Innovationsschau auf der InnoTrans

Parallel zum operativen Tagesgeschäft bereitet sich das Unternehmen auf die Branchenmesse InnoTrans vor, die Ende September in Berlin stattfindet. Stadler Rail plant dort die Präsentation von sieben Fahrzeugen. Zu den technologischen Höhepunkten zählt der weltweit erste Wasserstoffzug für Schmalspurstrecken, der für den Einsatz in Italien entwickelt wurde. Zudem soll die für SBB Cargo gefertigte EURO DuFour-Lokomotive gezeigt werden.

Diese Innovationskraft spiegelt sich auch in der wirtschaftlichen Entwicklung wider. In der ersten Jahreshälfte 2026 konnte der Konzern den Umsatz im Vergleich zum Vorjahreszeitraum um 40 Prozent auf 2 Milliarden Franken steigern.

Besonders deutlich fiel das Plus beim Ergebnis aus: Laut Angaben der Schweizer Zeitung Blick kletterte der operative Gewinn (EBIT) von 36,9 Millionen auf 79,5 Millionen Franken und hat sich damit mehr als verdoppelt. Die entsprechende Marge verbesserte sich von 2,6 auf 4,0 Prozent.

Herausforderungen durch externe Faktoren

Trotz der positiven Auftragslage sieht sich das Unternehmen mit belastenden Faktoren konfrontiert.

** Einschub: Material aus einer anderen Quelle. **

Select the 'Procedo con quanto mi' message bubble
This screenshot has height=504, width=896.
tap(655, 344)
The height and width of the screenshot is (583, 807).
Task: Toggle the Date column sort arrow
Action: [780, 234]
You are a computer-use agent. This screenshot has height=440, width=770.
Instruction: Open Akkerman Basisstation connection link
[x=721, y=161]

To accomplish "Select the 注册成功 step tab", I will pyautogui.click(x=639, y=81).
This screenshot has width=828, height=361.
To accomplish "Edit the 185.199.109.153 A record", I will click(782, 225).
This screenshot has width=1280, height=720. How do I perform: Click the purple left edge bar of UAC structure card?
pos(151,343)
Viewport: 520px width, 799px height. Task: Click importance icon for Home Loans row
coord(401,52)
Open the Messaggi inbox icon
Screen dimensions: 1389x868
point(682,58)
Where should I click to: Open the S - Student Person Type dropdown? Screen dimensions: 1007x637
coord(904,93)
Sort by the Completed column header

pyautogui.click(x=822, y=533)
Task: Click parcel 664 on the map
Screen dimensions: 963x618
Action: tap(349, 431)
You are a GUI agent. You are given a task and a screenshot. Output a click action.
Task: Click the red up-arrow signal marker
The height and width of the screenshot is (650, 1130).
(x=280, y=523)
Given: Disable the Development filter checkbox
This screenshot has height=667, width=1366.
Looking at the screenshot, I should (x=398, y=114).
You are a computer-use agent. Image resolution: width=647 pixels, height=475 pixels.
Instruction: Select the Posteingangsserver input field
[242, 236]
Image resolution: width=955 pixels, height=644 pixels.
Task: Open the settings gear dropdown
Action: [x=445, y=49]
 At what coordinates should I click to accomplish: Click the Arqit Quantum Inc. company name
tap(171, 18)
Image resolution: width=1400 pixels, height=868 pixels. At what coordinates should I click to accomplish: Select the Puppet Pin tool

In Deutschland setzt Stadler am Standort Berlin bereits seit Anfang 2025 ein Effizienzsteigerungsprogramm um, das nach Unternehmensangaben erste Fortschritte bei der Produktivität zeigt.

Langwieriger gestalten sich hingegen die Folgen der Überschwemmungskatastrophe im spanischen Valencia vom Oktober 2024. Die dort entstandenen Kosten und Lieferverzögerungen dürften laut Blick noch bis ins Jahr 2027 spürbar bleiben.

An der Börse verbuchte der Wert gestern einen Rückgang von 2,1 Prozent und schloss bei 30,44 Euro. Damit vergrößerte sich der Abstand zum 52-Wochen-Hoch, das am 28. August bei 33,74 Euro markiert worden war, auf knapp zehn Prozent.

Ungeachtet dieser kurzfristigen Schwäche weist die Aktie seit Jahresbeginn eine positive Entwicklung von 41 Prozent auf, was das anhaltende Vertrauen der Anleger in die langfristige Strategie des Ostschweizer Zugbauers unterstreicht.